The AU$11-billion merger deal between the gambling behemoths Tatts Group and Tabcorp seems to be back on track, after the Australian Competition Tribunal (ACT) gave its permission to the deal once again.
The watchdog, however, allowed the deal to happen under once condition, which requires Tabcorp to dispose of its Odyssey Gaming business in Queensland. So, the two companies seem to may be forced to overcome more legal difficulties in case that the opponents of the merger decide to challenge it in court once again.
Tabcorp commented on the decision of the Australian Competition Tribunal, describing it as a significant step forward. The company also explained that it remains focused on finalising the merger with Tatts Group by the end of 2017. The approval granted by to the merger by the ACT was also welcomed by Tatts Group.
Now, the deal needs only to be approved by the Supreme Court of Victoria, as well as by the shareholders of the Tatts Group.
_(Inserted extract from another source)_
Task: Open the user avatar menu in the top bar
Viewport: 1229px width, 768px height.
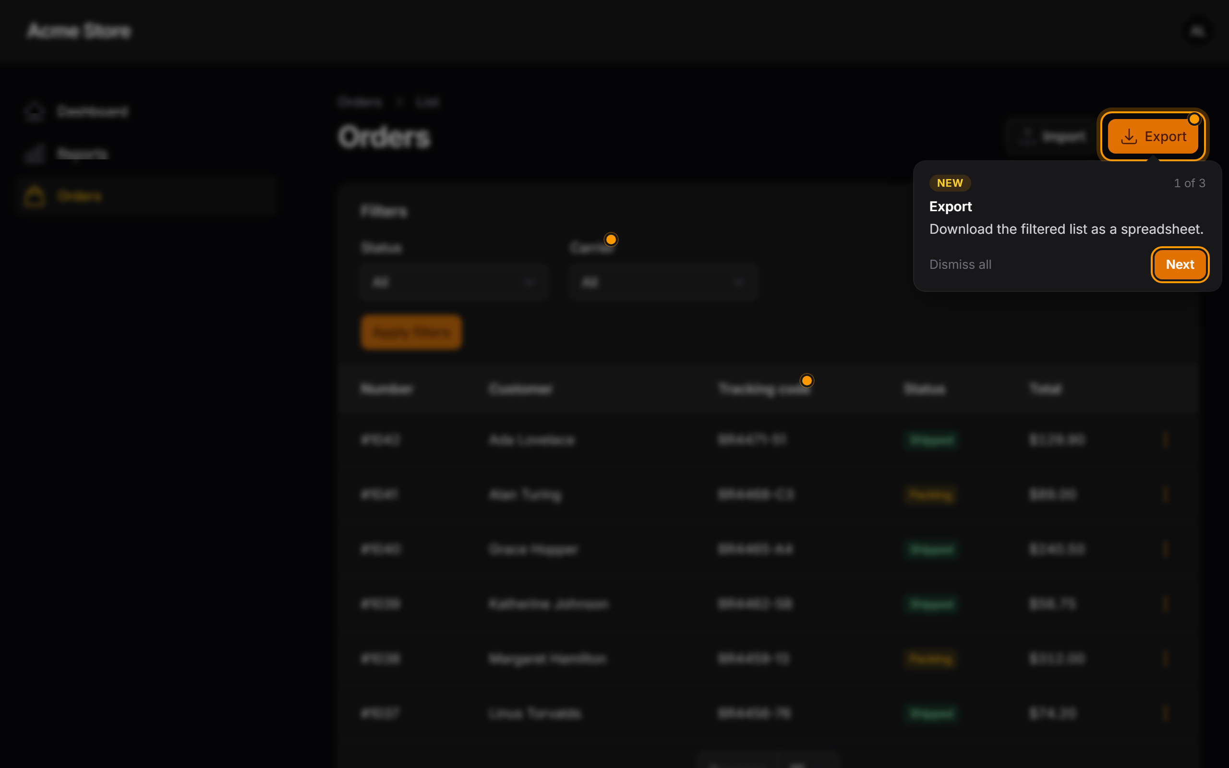Action: (x=1198, y=31)
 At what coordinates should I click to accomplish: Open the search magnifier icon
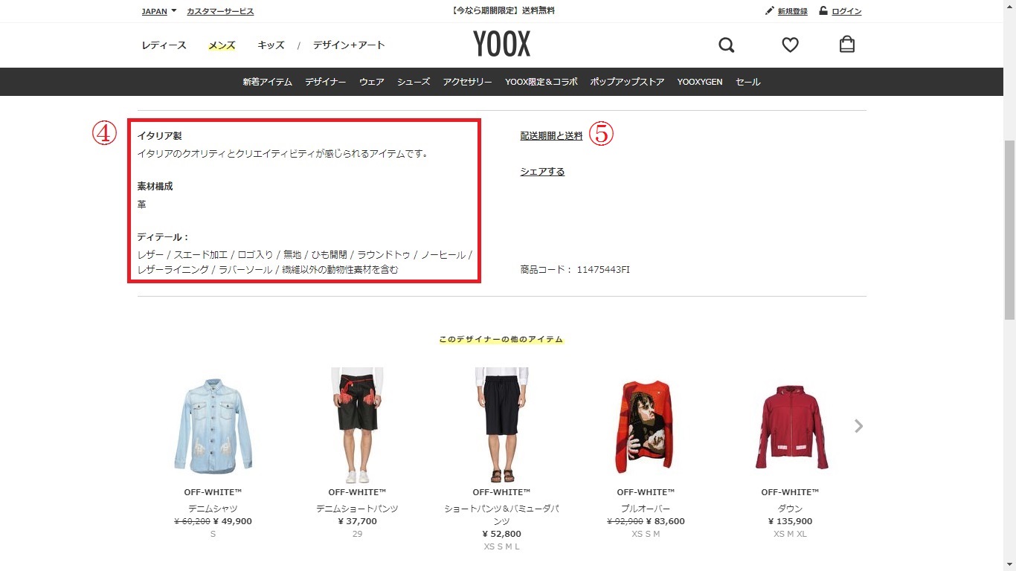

Latter are set to have a vote on the deal on November 30th.
Previous Regulatory Hurdles Faced by the Merger
The deal between the two companies was put under question in July, after the Australian Competition Tribunal’s initial approval of the merger had to be reviewed due to objections from the Australian Competition and Consumer Commission (ACCC) and one of the two companies’ competitors – the online betting operator CrownBet. As a result, the case was brought to the Federal Court which brought the matter back to the ACT, saying that the regulator needed to review its original decision.
Now, after the latest revision of its decision, the Australian competition watchdog shared its satisfaction with the terms of the proposed deal, saying that the merger could bring significant public benefits to the community. The Australian Competition Tribunal shared that the possible negative effects that could be brought to local gaming market and community according to the ACCC and CrownBet are highly unlikely to happen or cause substantial harm.
As mentioned above, the ACT revealed that it is satisfied with the terms of the proposed merger and the expected effects it was likely to bring. The only condition that the regulatory body imposed on the two companies in order for the deal to be given the green light, was related to the Odyssey Gaming business of Tabcorp. The Tribunal required from the Australian gambling giant to sell the assets in question in order for the merger to be completed.
According to the Australian Competition and Consumer Commission, the watchdog once again made an error by approving the deal. The ACCC questioned the Tribunal’s decision, saying that the regulator should have taken into consideration the benefits that Tabcorp would receive in case that the deal is finalised.
On the other hand, a spokesperson of the other opponent of the two gambling giant’s merger, CrownBet, revealed that the online betting company is to review the latest decision of the Tribunal and would consider the possible options.